### What needs to be done
Restate word for word the lines from the one bearing "Task: Click the Search your tenant field" through the end of the entries below, and leave every picture out.

[Items from a dataset]
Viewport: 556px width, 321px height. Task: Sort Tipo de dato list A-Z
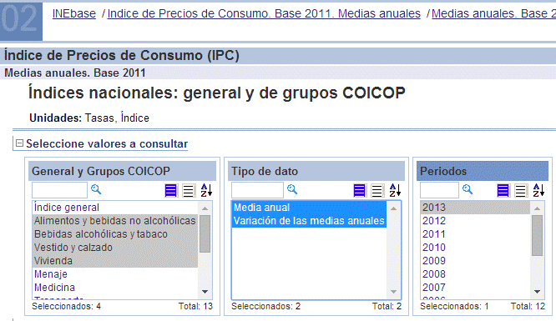pyautogui.click(x=395, y=190)
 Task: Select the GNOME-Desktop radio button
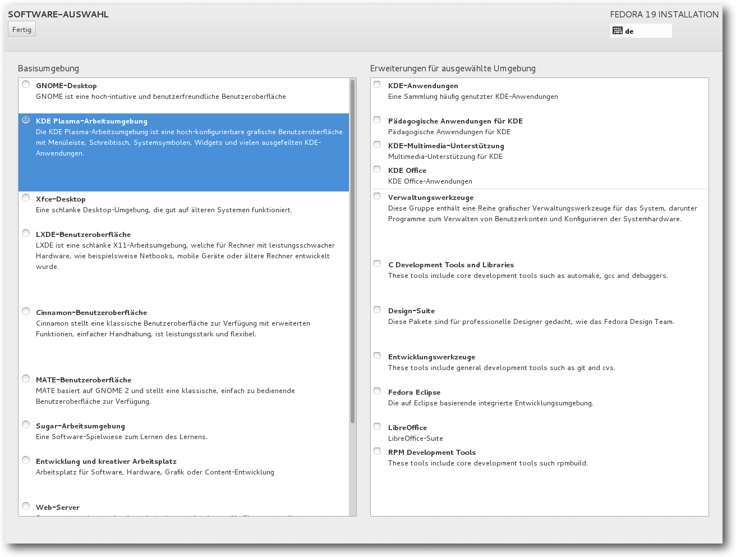click(26, 85)

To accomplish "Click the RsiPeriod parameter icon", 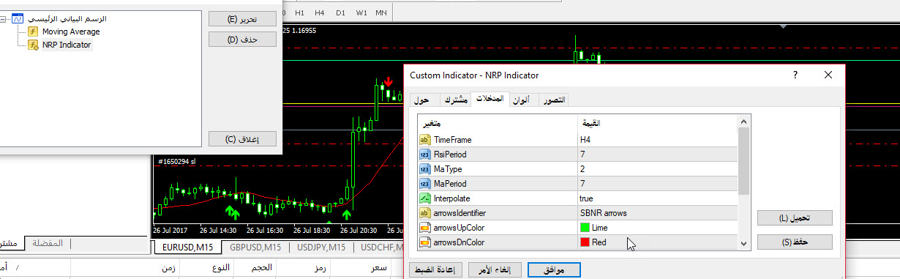I will (x=425, y=154).
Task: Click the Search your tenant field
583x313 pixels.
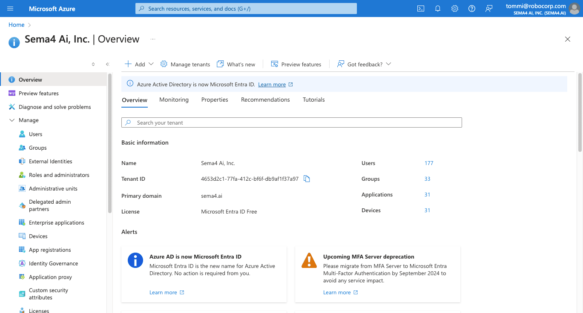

### Written response
Task: Click the Search your tenant field
583x313 pixels.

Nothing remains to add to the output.